Search code examples
scalaapache-sparkfunctional-programmingrddset-intersection

Apache Spark: RDD multiple passes with a simple operation


I've encountered this problem, as I'm learning Apache Spark framework. Consider the following simple RDD

scala> val rdd1 = sc.parallelize(List((1, Set("C3", "C2")), 
                                      (2, Set("C1", "C5", "C3")), 
                                      (3, Set("C2", "C7"))))
rdd1: RDD[(Int, Set[String])]

I want to intersect each Set in every element in rdd1 with the sets of every other element in the "same" rdd1; so that the results would be of the form:

newRDD: RDD[(Int, Int, Set[String])]
// and newRDD.collect will look like:
newRDD: Array[(Int, Int, Set[String])] = Array((1, 1, Set("C3", "C2")), (1, 2, Set("C3")), (1, 3, Set("C2")),
                                               (2, 1, Set("C3")), (2, 2, Set("C1", "C5", "C3")), (2, 3, Set()),
                                               (3, 1, Set("C2")), (3, 2, Set()), (1, 3, Set("C2", "C7")))

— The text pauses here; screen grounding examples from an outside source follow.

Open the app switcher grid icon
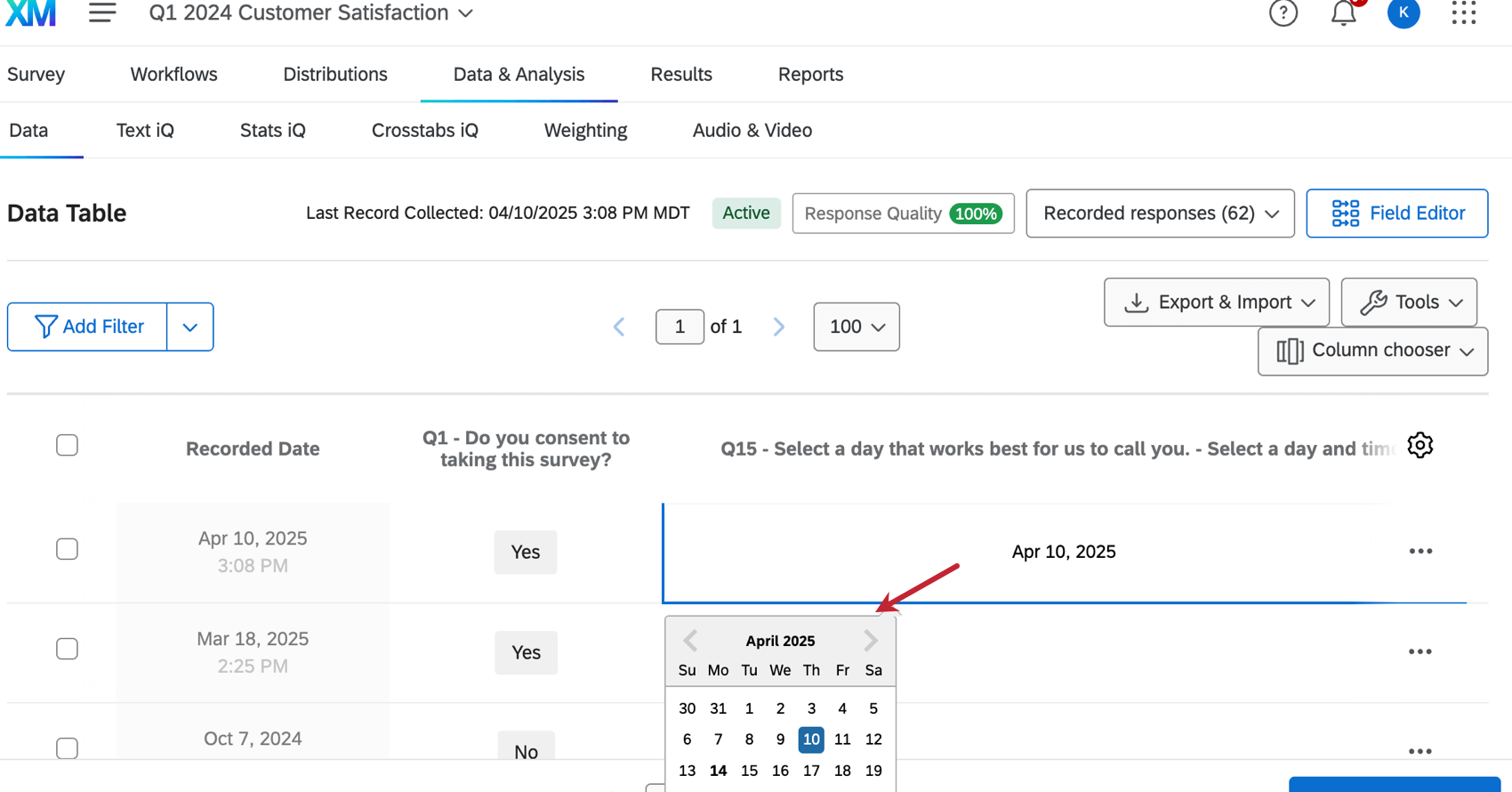 (1463, 13)
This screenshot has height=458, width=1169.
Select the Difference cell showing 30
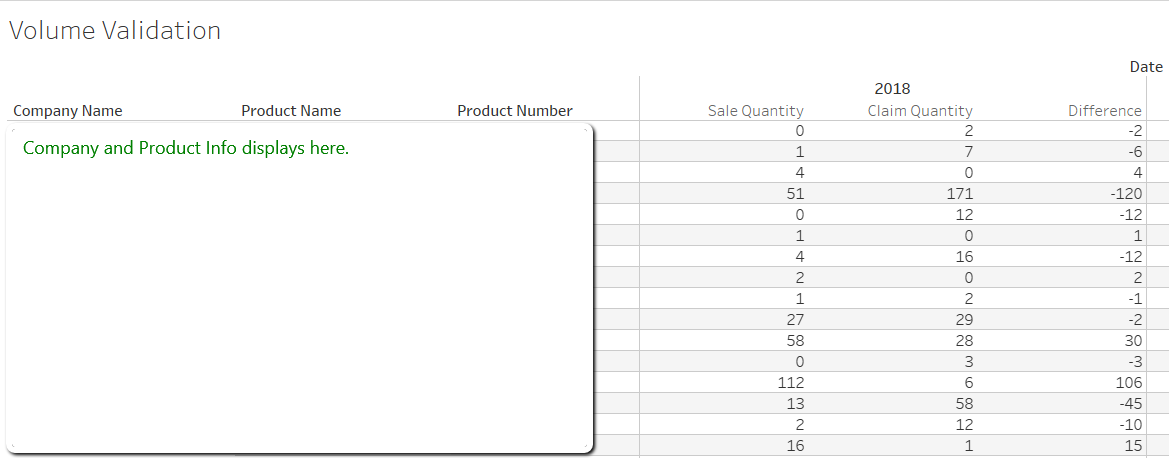click(1132, 341)
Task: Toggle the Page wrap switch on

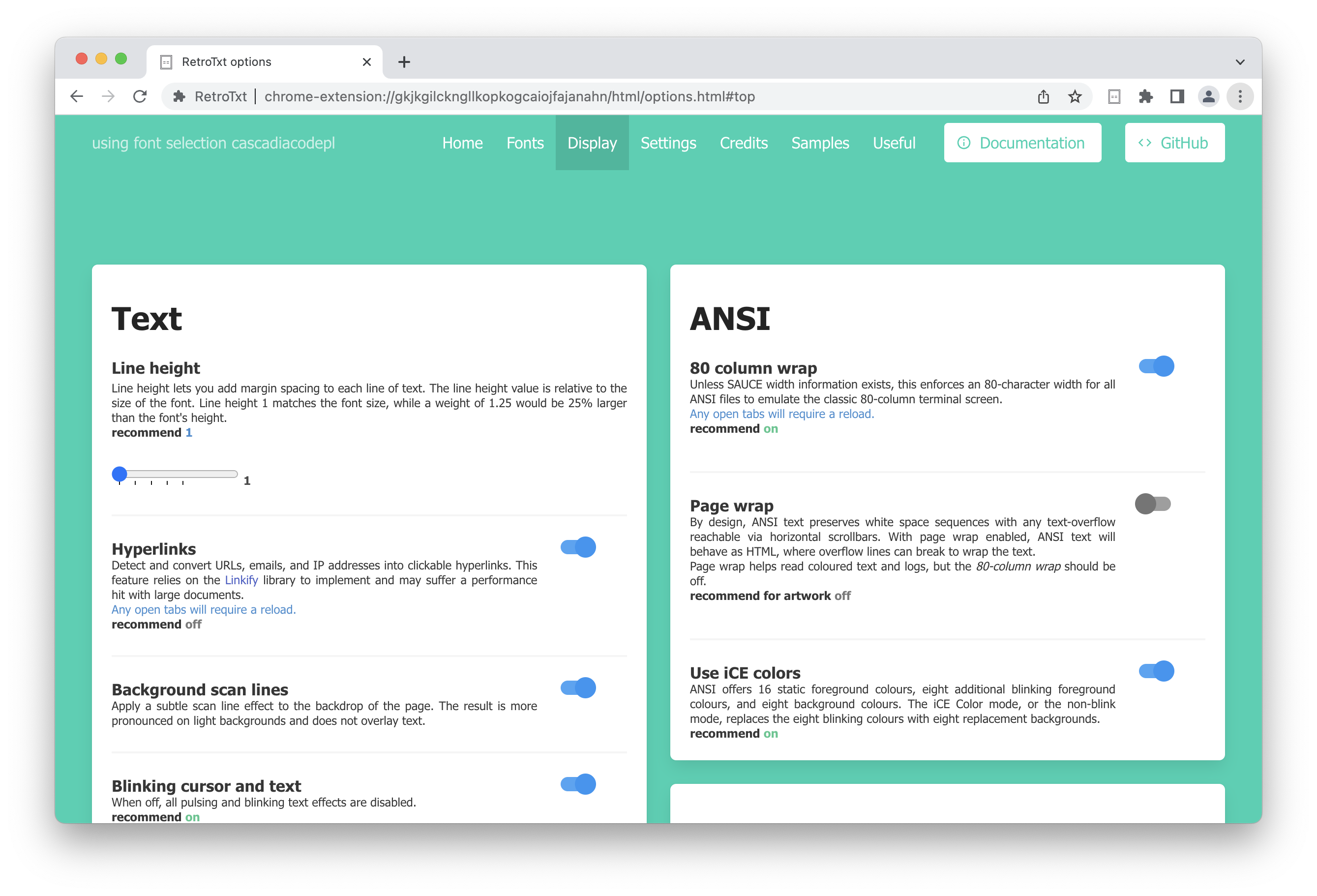Action: point(1155,503)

I tried nesting rdd1 like so

scala> val newRDD = rdd1 map (x => {rdd1 map (y => (x._1, y._1, x._2.intersect(y._2)))})

however, this will throw 'Task not serilizable' exception.

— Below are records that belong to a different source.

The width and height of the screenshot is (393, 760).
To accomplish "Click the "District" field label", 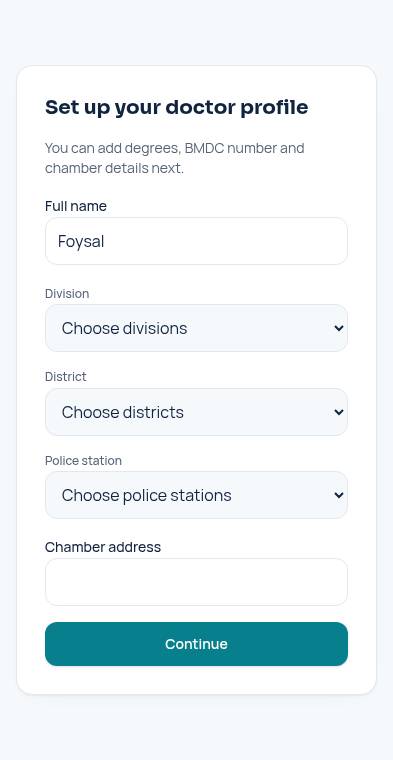I will click(65, 377).
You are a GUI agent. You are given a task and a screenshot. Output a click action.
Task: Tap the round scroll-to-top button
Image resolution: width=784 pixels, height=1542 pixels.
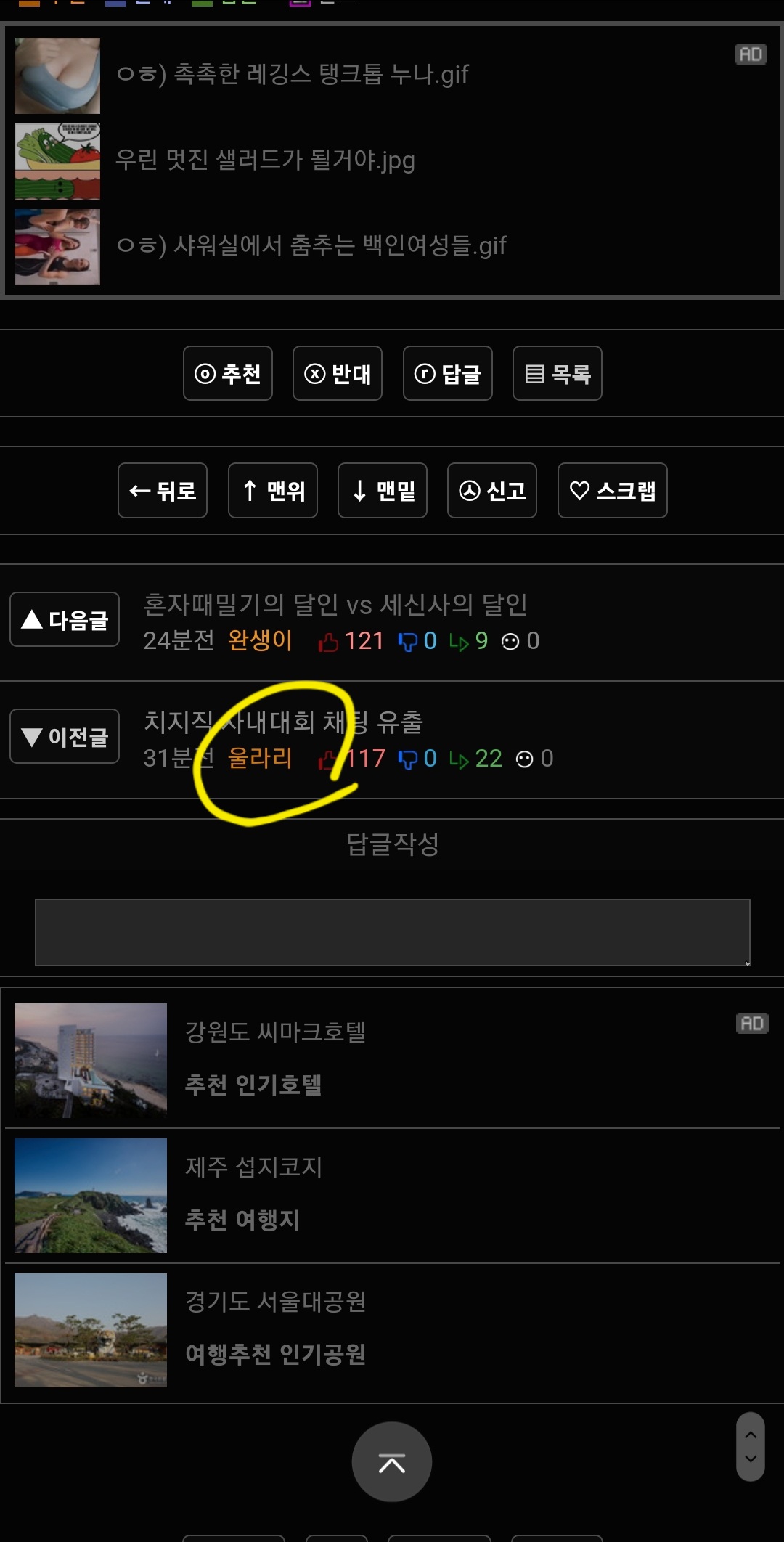[392, 1461]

Now if I wanted to avoid rdd1.collect() or any other action operations before performing

scala> val newRDD = rdd1 map (x => {rdd1 map (y => (x._1, y._1, x._2.intersect(y._2)))})

would it be possible to achive the desired newRDD?


Solution

  • The reason why you are getting 'Task not serilizable' exception is because you are trying to put an RDD in a map for an other RDD, in this case Spark would try to serialise the second RDD. Normally this kind of problem you'd solve with joins:

    val newRDD = rdd1.cartesian(rdd1).map { case ((a, aSet), (b, bSet)) =>
       (a, b, aSet.intersect(bSet))
    }
    

    Here the cartesian join creates a pair of each sets in a new RDD, which you can intersect.